- Directions
1. Using the water temperature thread, say whether each statement agrees with it. Answer yes or no for each, quoting the words that decide it. (a) RedfishJohn has been checking water temperatures on www.wunderground.com. (b) RedfishJohn is sure that Spec Trout and Redfish become plentiful at 65 degrees. (c) Sammy says he catches more fish while working than while out fishing.
2. List each distinct fish name that appears in the water temperature thread.
3. In the water temperature thread, where does RedfishJohn say he may have to look for cool water?

- Text provided
# Water Temperature Guidelines



## RedfishJohn (Sep 18, 2011)

I would like some help with water temp guidelines for various varieties of in shore fish.

I am told that the Spec Trout and Redfish will be plentiful when the water temperture reaches 65 degrees. I do not know if this is true or not.
Also is there some where I can find Temps vs varieties of fish.

For instance
More Flounder Caught when water temp is _____?

More Trout caught when water temp is _______?

More Redfish caught when water temp is _______?

Or, perhaps to find the various fish find areas that have water temps of whichever.

Any wise experienced folks out there got any answers?

Also, I have been going to www.wunderground.com to find water temps.
Is there a better place?

May have to find deep holes to find cool temp or
find sunny flats areas for warmer water temp.


Is there a correlation of water temp for the variety fish. People who go out into gulf fish in deep water so water temp remains pretty constant deep. In in shore areas where I like to fish may require special attention to finding right temp. But what is the right Temp.?


Thanks and choose to have a great day,

RedfishJohn:notworthy:


----------



## Sammy (Oct 10, 2012)

I would like this info as well. The only thing I know is I catch more fish out fishing then when I'm working.


----------



## RedfishJohn (Sep 18, 2011)

I certainly guarantee you that that is true. I think I work too hard at fishing!


----------

- Stored data
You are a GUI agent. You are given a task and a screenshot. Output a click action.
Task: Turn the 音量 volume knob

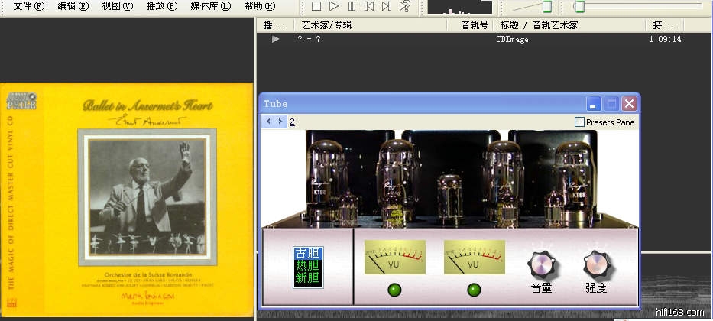[x=541, y=264]
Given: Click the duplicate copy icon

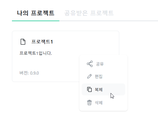Looking at the screenshot, I should (89, 89).
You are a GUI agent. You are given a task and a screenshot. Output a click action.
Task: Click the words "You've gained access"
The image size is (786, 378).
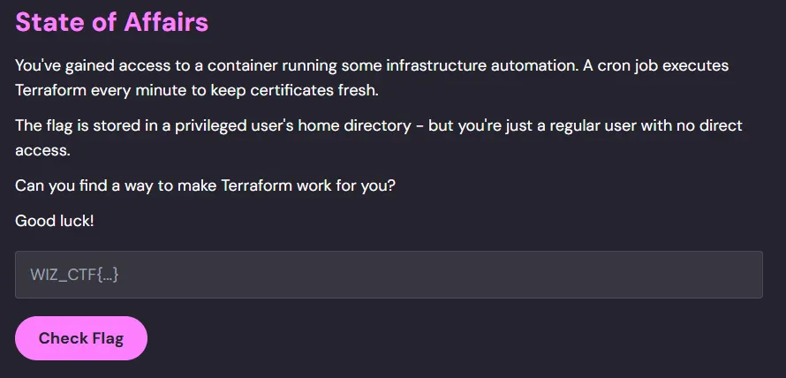coord(82,66)
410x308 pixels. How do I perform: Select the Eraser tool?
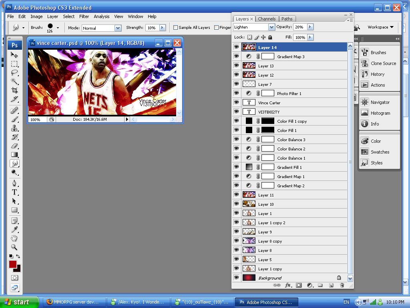point(14,146)
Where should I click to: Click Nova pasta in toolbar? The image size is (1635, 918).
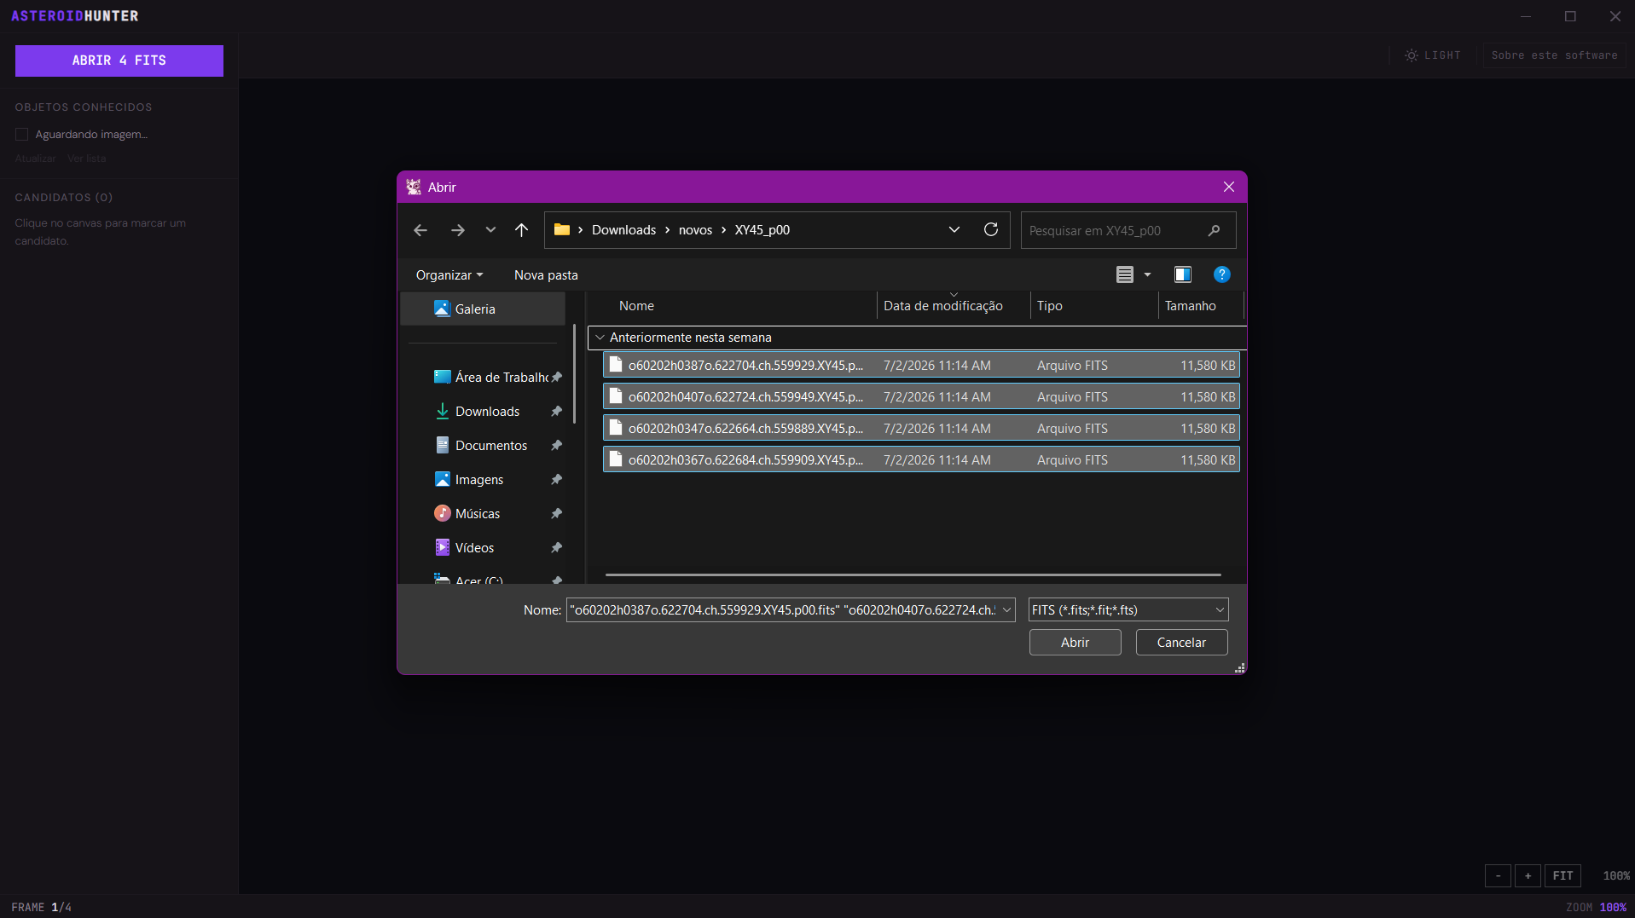[x=546, y=274]
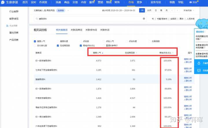Click the 辅导资料 search input field

pyautogui.click(x=87, y=18)
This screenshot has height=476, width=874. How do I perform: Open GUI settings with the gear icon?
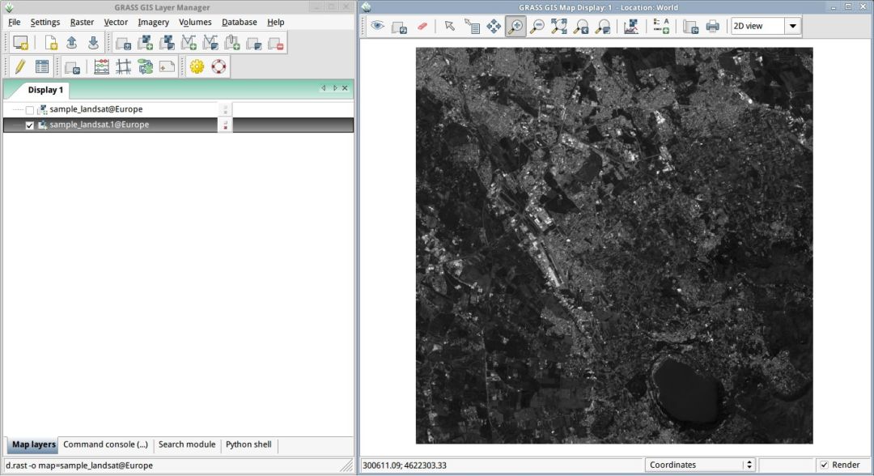[x=197, y=66]
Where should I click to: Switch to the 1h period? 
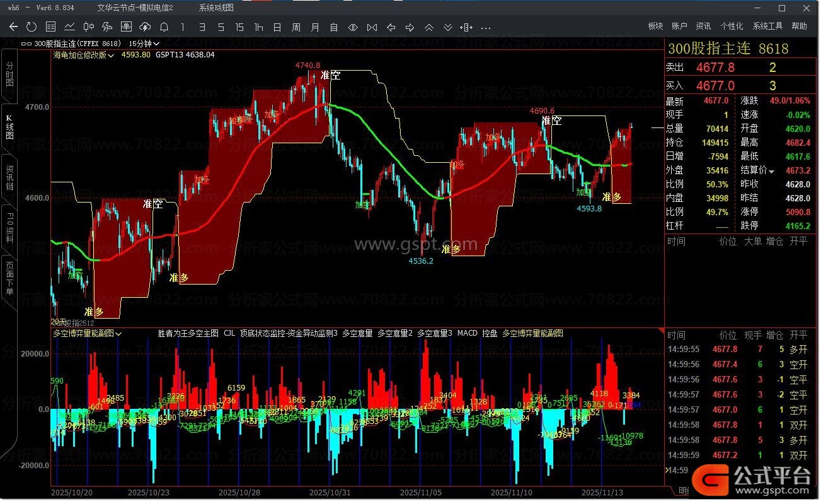258,27
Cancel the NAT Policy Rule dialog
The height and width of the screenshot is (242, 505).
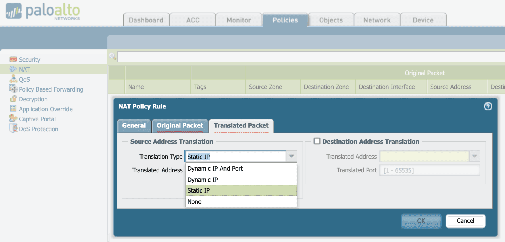(465, 221)
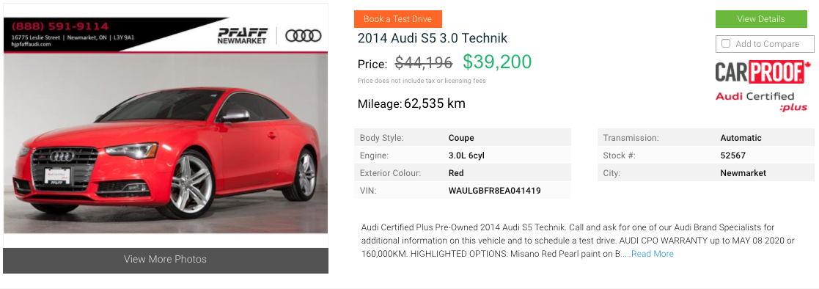Click the Audi four-rings logo in banner

(x=303, y=35)
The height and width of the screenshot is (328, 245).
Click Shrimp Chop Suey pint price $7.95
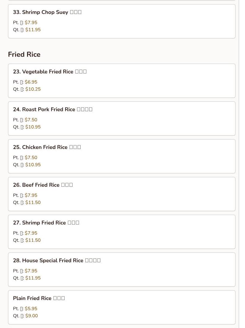point(31,23)
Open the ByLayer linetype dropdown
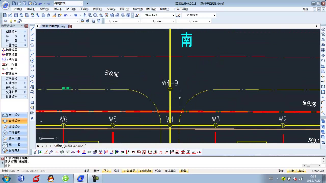 (174, 21)
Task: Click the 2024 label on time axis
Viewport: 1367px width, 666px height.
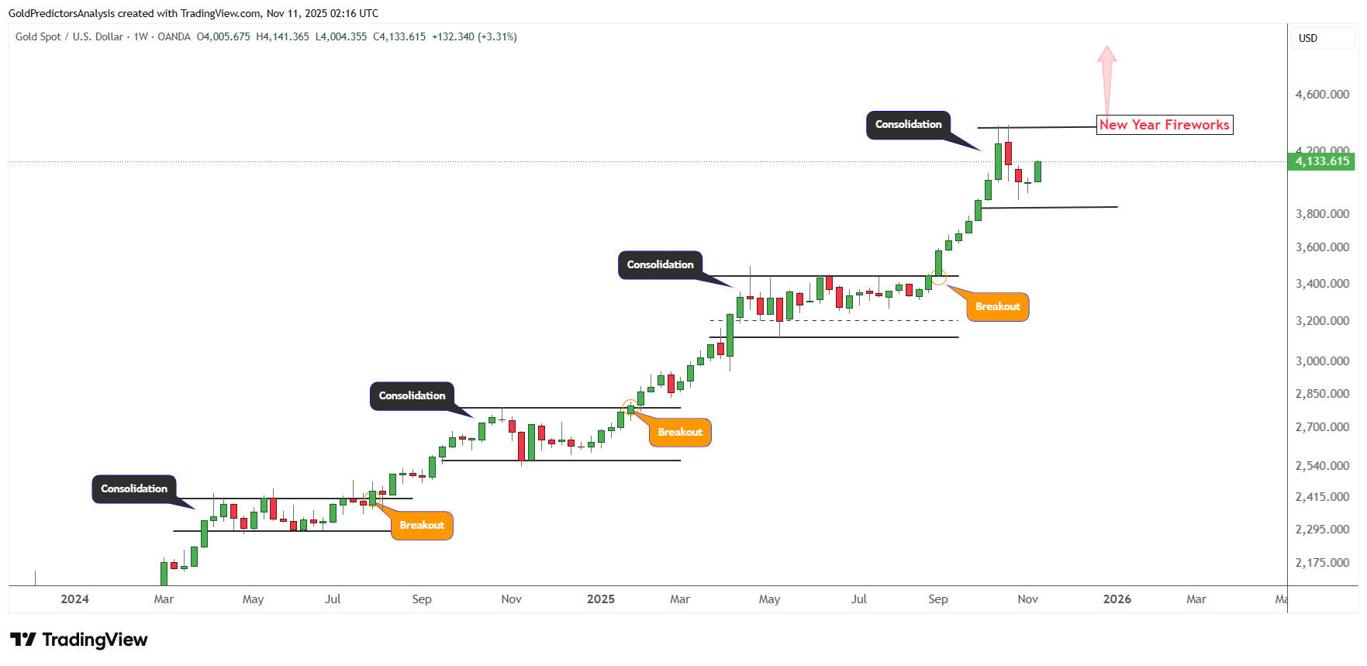Action: (74, 599)
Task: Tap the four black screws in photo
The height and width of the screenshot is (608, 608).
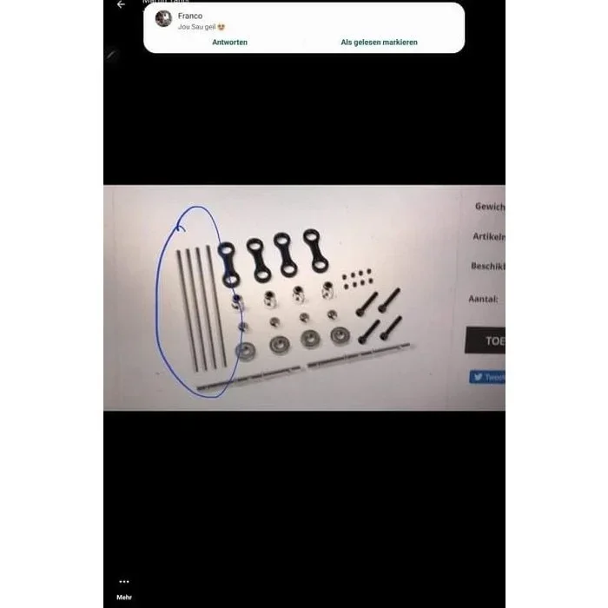Action: click(379, 315)
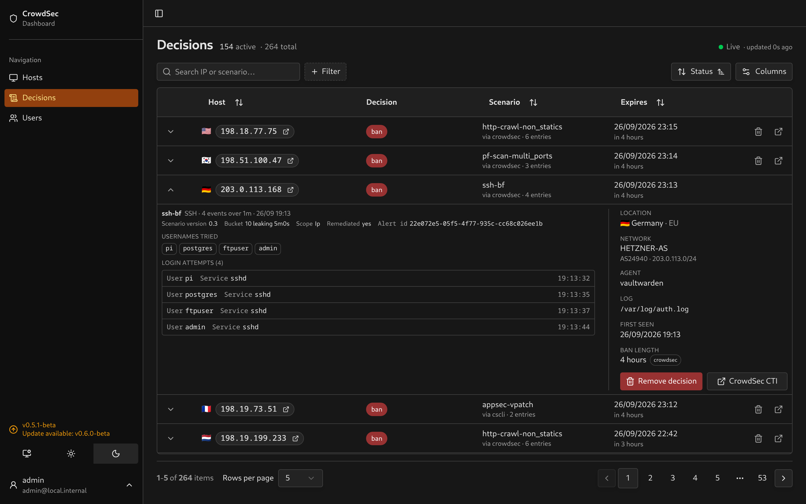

- Task responses
1.
(a) Yes: "I have been going to www.wunderground.com to find water temps."
(b) No: "I do not know if this is true or not."
(c) No: "I catch more fish out fishing then when I'm working."

2. Spec Trout, Redfish, Flounder, Trout

3. Deep holes.